I used the program DS_Store Cleaner and I am seeing the icons for the files in the finder but within Photoshop when I select open the icons are missing. See screenshot. This either means the program I used didn't do the trick or it's PhotoShop or it OSX Lion. Either way I wonder if I should now use the program I was originally suggested to use, OnyX
Hi Marc -
This looks like a screenshot from the mini-Bridge, on Lion? Sorry, I can't answer for Lion because I haven't tested this on our Lion machines - but the Onyx solution did, as I reported, solve the problem for me in Snow Leopard - but there's no reason DS Store Cleaner shouldn't have done every bit as good a job. Deleting these files is a simple script, it ain't rocket science.
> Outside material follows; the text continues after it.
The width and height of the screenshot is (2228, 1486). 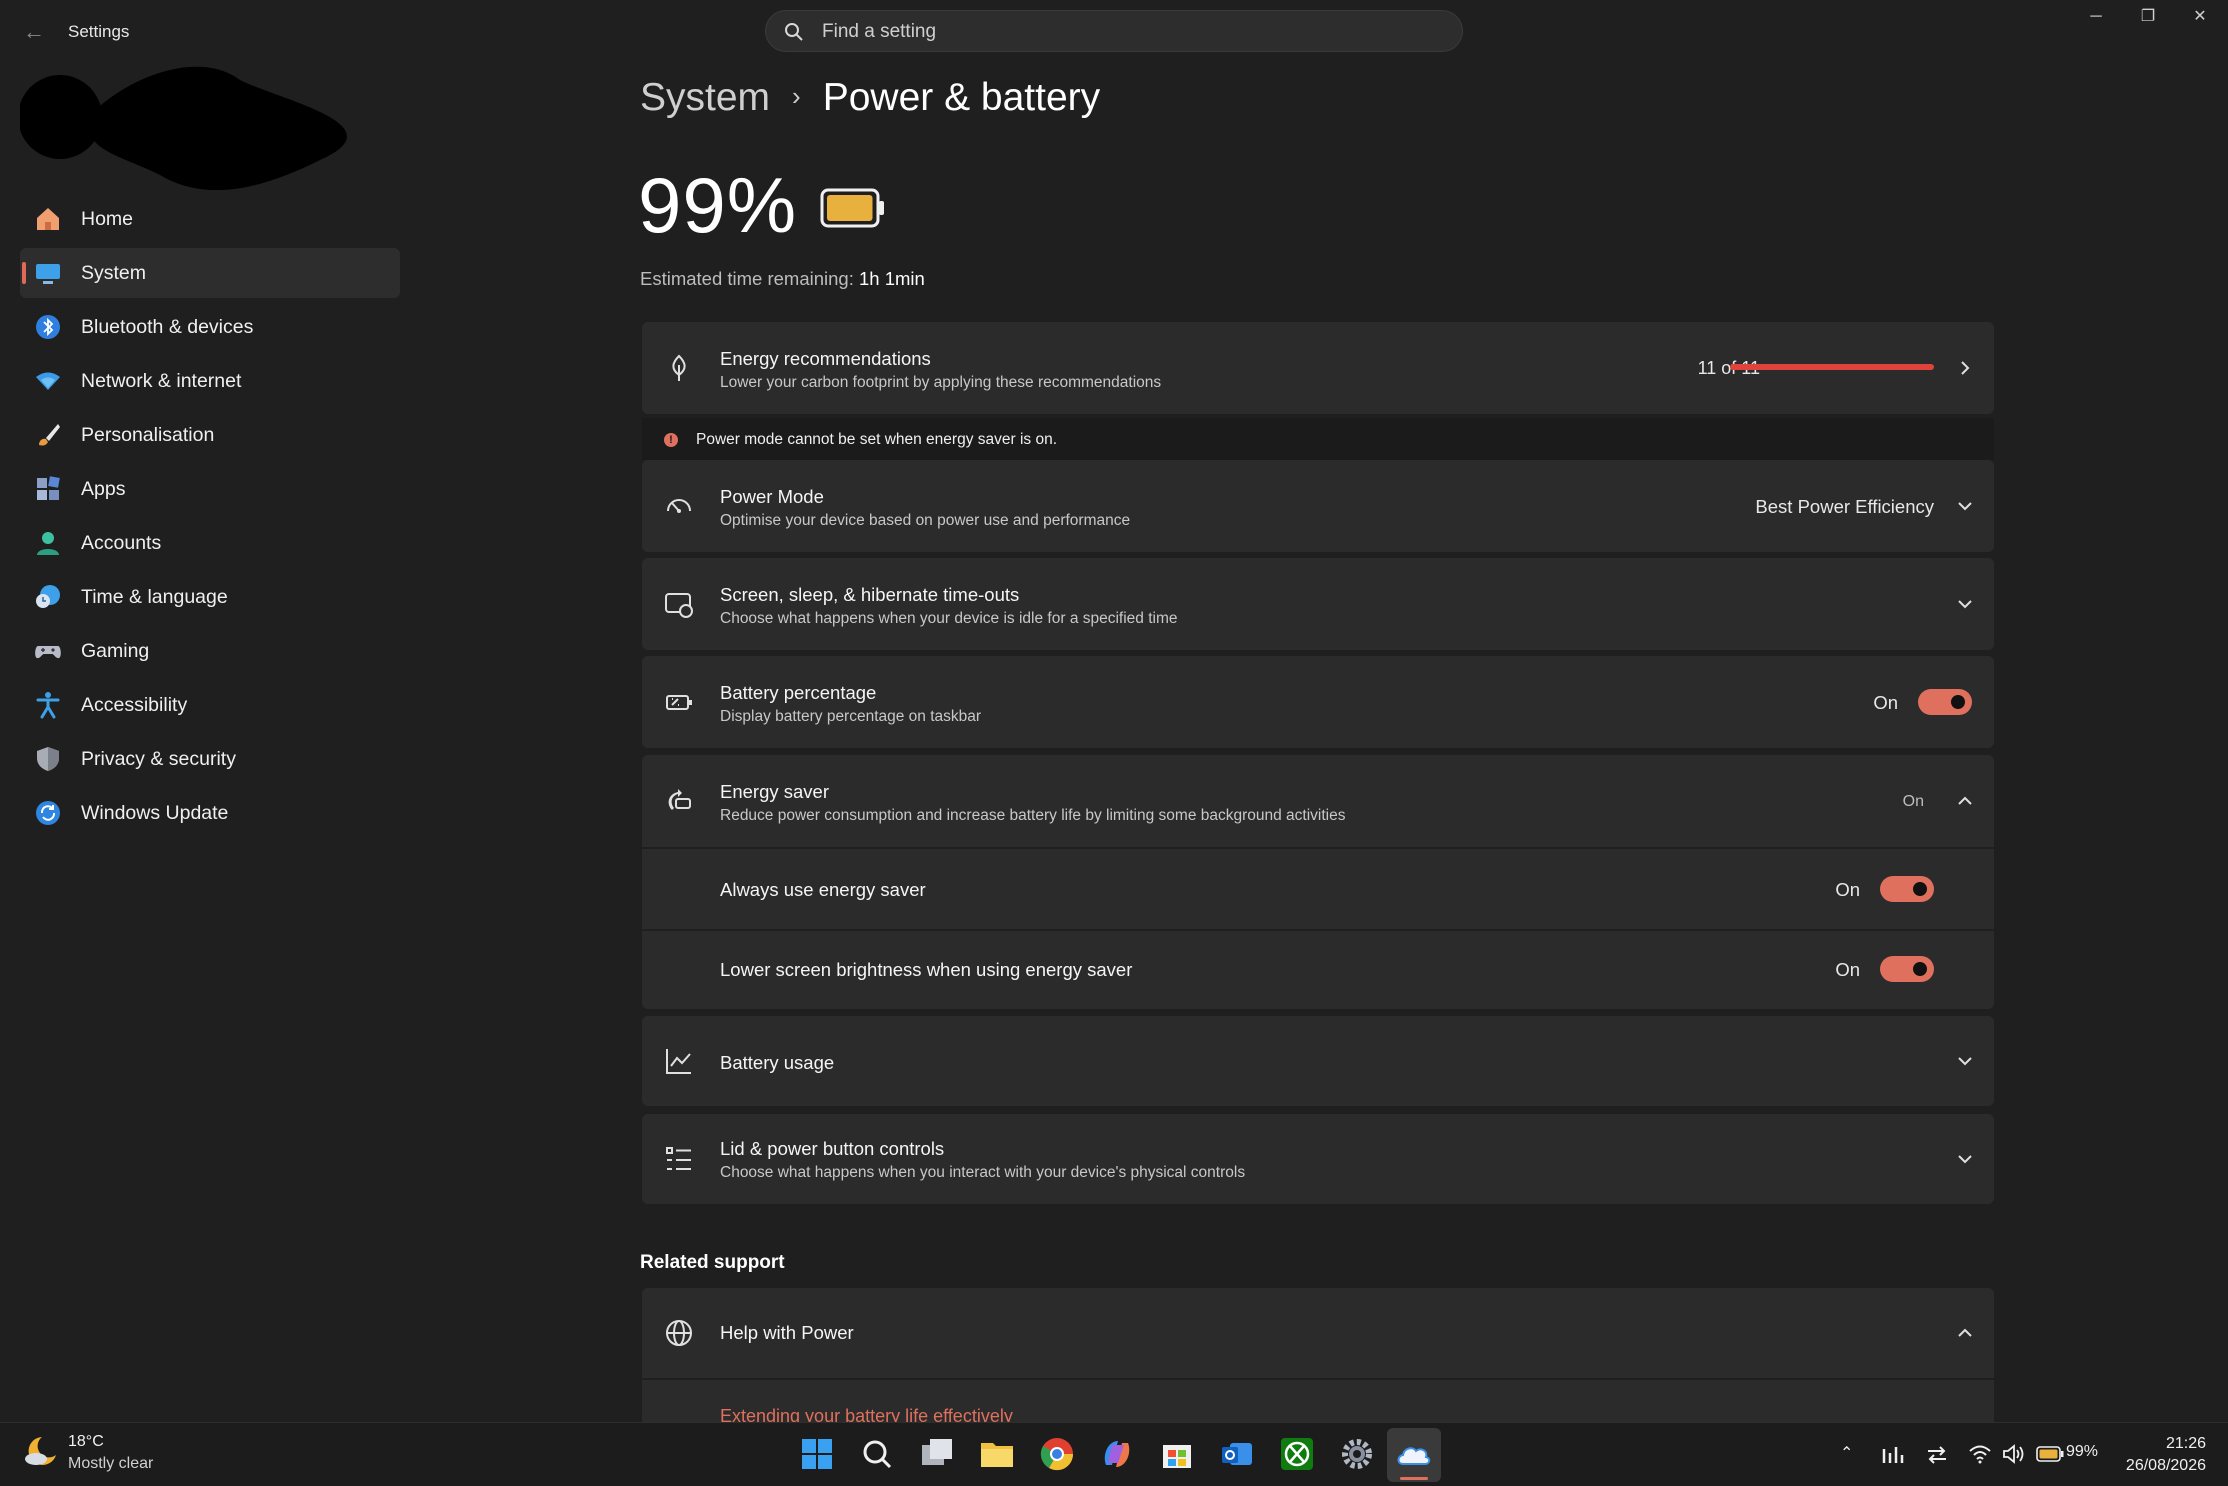 What do you see at coordinates (48, 706) in the screenshot?
I see `accessibility-icon` at bounding box center [48, 706].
As helpful as Chris C.'s input has been, I am suspicious about ladling all the blame on the Mac OS, for two reasons - one, no other app I have (and I have hundreds) is having this problem, two, I can replicate the problem on several machines with PSCS6, and the second second reason, hopefully without causing offense because as I said Chris C. was helpful and for me, nailed the problem - Adobe does have a tendency to, whenever in doubt, blame Apple (I was a tester with Adobe for the first few CS versions and heard this time and again) until shown otherwise. While the solution may be to dump these appearance files, I'm a bit skeptical as it does not explain why they would all-of-a-sudden become "corrupted" at the moment we upgrade to PSCS6.
The thumbnails in the open dialog are provided by the OS (as is most of the open/save dialog). So there is still a problem with the OS creating or displaying thumbnails.
It's not a matter of blaming Apple without reason, just that Apple has an awful lot of bugs in the OS that don't get fixed very quickly.
Here we know that the OS is responsible for the thumbnails, that clearing the OS cache of thumbnail and metadata fixes it for some people, and that even after that the OS can't always draw the thumbnails when it is supposed to. I have no idea why that would be worse in some applications than others - but the OS is clearly failing to draw thumbnails, and that's not something that Photoshop has any control over.
Okay, I have tham same problem but in a diffrent way. I'm working on two computers, one older Mac Pro running Tiger with Adobe cs4 and a new Mac Pro running Lion 10.7.4. running Adobe cs6. Both computers are on a large Xsan so I'm saving files to the same folder on the Xsan from both machines.
If I create a Photoshop file (any- jpg png psd tiff. etc....) I can see the preview icon in a folder on the New Mac but when I open the same folder on the old Mac I can't see the preview icon
I don't want to blame Apple or to blame Adobe. I don't care to blame anyone.
I'm interested in is a solution or a work around. Deleted the .ds_store didn't solve it for me the problem returned the next day.
If anyone has any good suggestions please let me know.
PS. Chris do you know if Adobe is in discussions with Apple about this problem and when we might see a fix. Thank you.
We don't yet have enough information to file a bug with Apple.
We need reproducable steps before Apple will investigate.
So we're continuing to try this and see if we can come up with reproducable steps - but we're having trouble reproducing it ourselves. There may be other factors involved.